Van links naar rechts schepen Greet Verhaeghe, Johan Depotter, Jadrana Demoen (NAVIGO-directeur), auteur Maaike Monkerhey, Alberik Van den Haute (vertolkt de rol van scheepsjongen Piere), Rietje en Filip Berquet. © MVO
Myriam Van den Putte
Myriam Van den Putte Journaliste Het Wekelijks Nieuws

Met haar derde boek ‘Roerloos’ waagt auteur Maaike Monkerhey (45) uit Wijtschate zich aan een nieuw avontuur: dat van de IJslandvaarders.

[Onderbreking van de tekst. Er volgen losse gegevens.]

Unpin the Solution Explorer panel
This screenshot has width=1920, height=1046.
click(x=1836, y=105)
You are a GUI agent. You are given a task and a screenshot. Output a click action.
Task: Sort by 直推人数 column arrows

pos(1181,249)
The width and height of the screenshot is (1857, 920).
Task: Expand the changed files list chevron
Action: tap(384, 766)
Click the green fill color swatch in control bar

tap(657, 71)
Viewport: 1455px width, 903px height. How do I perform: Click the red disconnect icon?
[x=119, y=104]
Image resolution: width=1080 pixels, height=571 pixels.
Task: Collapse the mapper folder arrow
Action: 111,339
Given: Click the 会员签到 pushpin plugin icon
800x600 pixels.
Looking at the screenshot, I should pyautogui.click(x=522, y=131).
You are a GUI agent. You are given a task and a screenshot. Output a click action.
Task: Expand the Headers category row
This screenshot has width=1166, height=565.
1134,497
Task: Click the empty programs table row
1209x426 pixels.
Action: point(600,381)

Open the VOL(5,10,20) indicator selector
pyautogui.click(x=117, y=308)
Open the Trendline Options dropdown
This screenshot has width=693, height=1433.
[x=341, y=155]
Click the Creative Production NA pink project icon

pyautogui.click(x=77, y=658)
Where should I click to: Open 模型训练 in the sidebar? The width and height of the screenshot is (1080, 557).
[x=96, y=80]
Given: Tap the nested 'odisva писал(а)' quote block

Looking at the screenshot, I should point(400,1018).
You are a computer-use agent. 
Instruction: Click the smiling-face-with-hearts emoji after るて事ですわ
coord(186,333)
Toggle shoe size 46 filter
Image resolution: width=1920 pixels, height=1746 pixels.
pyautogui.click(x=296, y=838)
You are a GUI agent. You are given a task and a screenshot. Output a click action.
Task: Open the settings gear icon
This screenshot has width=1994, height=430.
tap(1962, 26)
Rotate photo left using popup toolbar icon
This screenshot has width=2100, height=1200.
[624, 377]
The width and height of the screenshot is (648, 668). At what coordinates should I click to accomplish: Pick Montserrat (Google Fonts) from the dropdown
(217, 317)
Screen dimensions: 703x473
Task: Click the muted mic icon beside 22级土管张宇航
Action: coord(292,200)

Het boek werd voorgesteld in het NAVIGO Visserijmuseum in Oostduinkerke.

Maaike is leerkracht in de Koningsdale Steinerschool in Ieper, waar ‘vertellen’ een echt vak is. Ze schrijft verhalen, organiseert vertelwandelingen, en bracht in 2017 haar eerste boek uit: Niet omkijken, Camille – het vluchtverhaal van een 12-jarige jongen in 1914, gebaseerd op waargebeurde feiten. In 2020 schreef Maaike Bellenhof, het verhaal van Leo Lebbe, dat start aan het eind van WOII in 1944.

Geen meiden aan boord

“Het zijn eigenlijk ‘hybride’ romans, deels ook historisch”, vertelt Maaike. “Geschikt voor iedereen tussen 11 en 111 jaar, om voor te lezen, samen te lezen en op te gaan in het verhaal. Bij mezelf sloeg de vonk voor het boek over toen ik een jaar of 11 was, bij het lezen van Geen meiden aan boord van Johan Ballegeer. Ik heb dit boek over stuurman Engel Cloet, die stierf tijdens een IJslandvaart, opnieuw en opnieuw gelezen, ja, gewoon kapotgelezen! Toen ik enkele jaren geleden – ik denk in 2019 – het NAVIGO Visserijmuseum (toen nog in de oude gedaante) bezocht, kreeg ik een rondleiding van gids Filip Berquet. Zo werd mijn belangstelling voor de IJslandvaarders helemaal getriggerd! En dat was de aanleiding voor mijn nieuwe boek, Roerloos! Filip en zijn vrouw Rietje geven bij de presentatie van mijn boek al een voorsmaakje van het verhaal in een korte scène waar moeder afscheid neemt van haar jonge zoon Piere, die voor het eerst voor zes maanden het zeegat uitvaart met de ‘Fiancée’ voor de ‘traverse’ naar IJsland, samen met zijn vader Theofiel.”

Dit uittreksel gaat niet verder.